From the windows of the houses above them, scared curious Jews looked down uncomprehendingly.
III
THE TRADER OF LAST NOTCH
In Manicaland, summer wears the livery of the tropics. At the foot of the hills north of Macequece every yard of earth is vocal with life, and the bush is brave with color. Where the earth shows it is red, as though a wound bled. The mimosas have not yet come to flower, but amid their delicate green—the long thorns, straight or curved like claws, gleam with the flash of silver. Palms poise aloft, brilliant and delicate, and under foot, flowers are abroad. The flame-blossom blazes in scarlet. The sangdieu burns in sullen vermilion. Insects fill the world with the noise of their business—spiders, butterflies, and centipedes, ants, beetles, and flies, and mysterious entities that crawl nameless under foot. A pea-hen shrieks in the grass, and a kite whistles aloft. A remote speck in the sky denotes a watchful vulture, alert for any mishap to the citizens of the woods, and a crash of twigs may mean anything from a buck to a rhinoceros. There is a hectic on the face of nature.

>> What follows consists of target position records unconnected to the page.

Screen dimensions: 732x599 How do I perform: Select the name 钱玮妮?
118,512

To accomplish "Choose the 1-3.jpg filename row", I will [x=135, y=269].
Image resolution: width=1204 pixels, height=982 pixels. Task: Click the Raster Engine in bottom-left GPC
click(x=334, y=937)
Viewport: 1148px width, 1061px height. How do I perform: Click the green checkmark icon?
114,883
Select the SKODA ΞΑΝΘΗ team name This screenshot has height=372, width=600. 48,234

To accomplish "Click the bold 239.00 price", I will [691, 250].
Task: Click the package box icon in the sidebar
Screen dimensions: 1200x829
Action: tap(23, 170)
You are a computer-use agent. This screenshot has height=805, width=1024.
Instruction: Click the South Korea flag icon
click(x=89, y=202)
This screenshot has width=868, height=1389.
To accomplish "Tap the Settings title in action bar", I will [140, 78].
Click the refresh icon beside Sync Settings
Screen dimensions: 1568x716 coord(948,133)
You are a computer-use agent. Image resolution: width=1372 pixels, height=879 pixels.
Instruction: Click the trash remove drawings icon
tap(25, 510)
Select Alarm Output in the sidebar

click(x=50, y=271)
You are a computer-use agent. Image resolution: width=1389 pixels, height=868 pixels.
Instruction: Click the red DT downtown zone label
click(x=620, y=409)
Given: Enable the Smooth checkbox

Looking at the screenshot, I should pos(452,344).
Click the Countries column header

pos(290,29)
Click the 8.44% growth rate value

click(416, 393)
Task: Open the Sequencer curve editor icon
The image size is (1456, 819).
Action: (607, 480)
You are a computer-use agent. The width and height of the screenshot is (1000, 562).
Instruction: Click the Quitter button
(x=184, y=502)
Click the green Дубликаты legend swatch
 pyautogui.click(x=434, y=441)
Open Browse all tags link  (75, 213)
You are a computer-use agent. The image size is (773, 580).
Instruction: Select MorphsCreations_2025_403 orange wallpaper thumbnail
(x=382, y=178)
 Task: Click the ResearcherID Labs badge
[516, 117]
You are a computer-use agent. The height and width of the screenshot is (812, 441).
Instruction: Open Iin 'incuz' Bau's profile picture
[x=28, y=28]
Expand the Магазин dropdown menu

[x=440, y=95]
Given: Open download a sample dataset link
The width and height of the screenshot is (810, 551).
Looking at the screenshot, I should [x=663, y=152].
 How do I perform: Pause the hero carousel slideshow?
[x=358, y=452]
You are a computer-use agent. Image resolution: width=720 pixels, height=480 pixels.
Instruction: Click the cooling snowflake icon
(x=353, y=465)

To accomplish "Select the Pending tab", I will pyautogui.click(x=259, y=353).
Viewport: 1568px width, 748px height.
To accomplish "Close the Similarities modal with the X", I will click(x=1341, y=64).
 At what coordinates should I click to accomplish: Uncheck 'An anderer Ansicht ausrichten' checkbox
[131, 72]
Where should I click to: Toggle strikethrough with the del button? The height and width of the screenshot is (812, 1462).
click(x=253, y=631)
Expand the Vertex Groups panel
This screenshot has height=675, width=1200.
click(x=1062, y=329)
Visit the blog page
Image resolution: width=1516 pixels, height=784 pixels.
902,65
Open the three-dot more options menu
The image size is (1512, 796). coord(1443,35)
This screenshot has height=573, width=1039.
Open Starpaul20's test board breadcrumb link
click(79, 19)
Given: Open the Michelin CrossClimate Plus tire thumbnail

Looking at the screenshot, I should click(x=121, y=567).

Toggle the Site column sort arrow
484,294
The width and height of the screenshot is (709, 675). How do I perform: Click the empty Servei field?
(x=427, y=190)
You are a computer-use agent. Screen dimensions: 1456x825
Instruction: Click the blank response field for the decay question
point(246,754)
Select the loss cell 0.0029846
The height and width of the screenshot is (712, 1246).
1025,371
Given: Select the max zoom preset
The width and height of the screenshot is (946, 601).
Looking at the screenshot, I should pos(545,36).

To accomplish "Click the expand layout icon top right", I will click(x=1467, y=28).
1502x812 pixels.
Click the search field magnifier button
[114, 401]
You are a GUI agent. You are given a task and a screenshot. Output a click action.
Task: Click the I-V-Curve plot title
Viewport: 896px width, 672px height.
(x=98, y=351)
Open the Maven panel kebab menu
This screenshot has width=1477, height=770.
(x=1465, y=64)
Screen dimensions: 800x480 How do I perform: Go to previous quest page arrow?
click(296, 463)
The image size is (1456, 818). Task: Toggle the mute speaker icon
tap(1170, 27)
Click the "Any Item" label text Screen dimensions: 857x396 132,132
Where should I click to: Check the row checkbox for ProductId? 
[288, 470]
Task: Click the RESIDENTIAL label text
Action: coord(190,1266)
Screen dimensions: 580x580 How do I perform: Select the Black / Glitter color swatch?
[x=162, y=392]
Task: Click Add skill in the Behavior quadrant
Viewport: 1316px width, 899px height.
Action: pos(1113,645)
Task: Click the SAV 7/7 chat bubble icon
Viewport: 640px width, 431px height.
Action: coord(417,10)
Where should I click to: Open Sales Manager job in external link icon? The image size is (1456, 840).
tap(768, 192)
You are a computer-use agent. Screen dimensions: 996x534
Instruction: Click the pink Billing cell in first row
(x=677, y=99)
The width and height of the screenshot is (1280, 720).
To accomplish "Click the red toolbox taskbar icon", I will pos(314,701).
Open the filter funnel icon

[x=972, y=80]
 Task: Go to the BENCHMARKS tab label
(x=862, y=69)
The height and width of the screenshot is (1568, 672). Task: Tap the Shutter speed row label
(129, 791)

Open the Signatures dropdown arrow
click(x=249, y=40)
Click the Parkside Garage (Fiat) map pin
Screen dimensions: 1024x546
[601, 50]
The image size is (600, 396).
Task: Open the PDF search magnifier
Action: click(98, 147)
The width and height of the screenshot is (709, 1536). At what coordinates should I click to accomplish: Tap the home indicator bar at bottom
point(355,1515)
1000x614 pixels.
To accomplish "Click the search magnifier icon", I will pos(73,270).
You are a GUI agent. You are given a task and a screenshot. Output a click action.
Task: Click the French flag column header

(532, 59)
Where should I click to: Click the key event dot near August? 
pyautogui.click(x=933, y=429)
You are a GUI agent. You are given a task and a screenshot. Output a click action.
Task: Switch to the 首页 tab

The trader of Last Notch went homewards to his store through such a maze of urgent life, and panted in the heat. He had been out to shoot guinea-fowl, had shot none and expended all his cartridges, and his gun, glinting in the strong light as he walked, was heavy to his shoulder and hot to his hand. His mood was one of patient protest, for the sun found him an easy prey and he had yet some miles to go. Where another man would have said: “Damn the heat,” and done with it, John Mills, the trader, tasted the word on his lips, forbore to slip it, and counted it to himself for virtue. He set a large value on restraint, which, in view of his strength and resolute daring, was perhaps not wholly false. He was a large man, more noticeable for a sturdy solidness of proportion than for height, and his strong face was won to pleasantness by a brown beard, which he wore “navy fash.” His store, five big huts above the kloof known as Last Notch, was at the heart of a large Kafir population; and the natives, agriculturists by convention and warriors between whiles, patronized him very liberally. The Englishmen and Portuguese of the country held him in favor, and he enjoyed that esteem which a strong quiet man, who has proved himself to have reserves of violence, commonly wins from turbulent neighbors.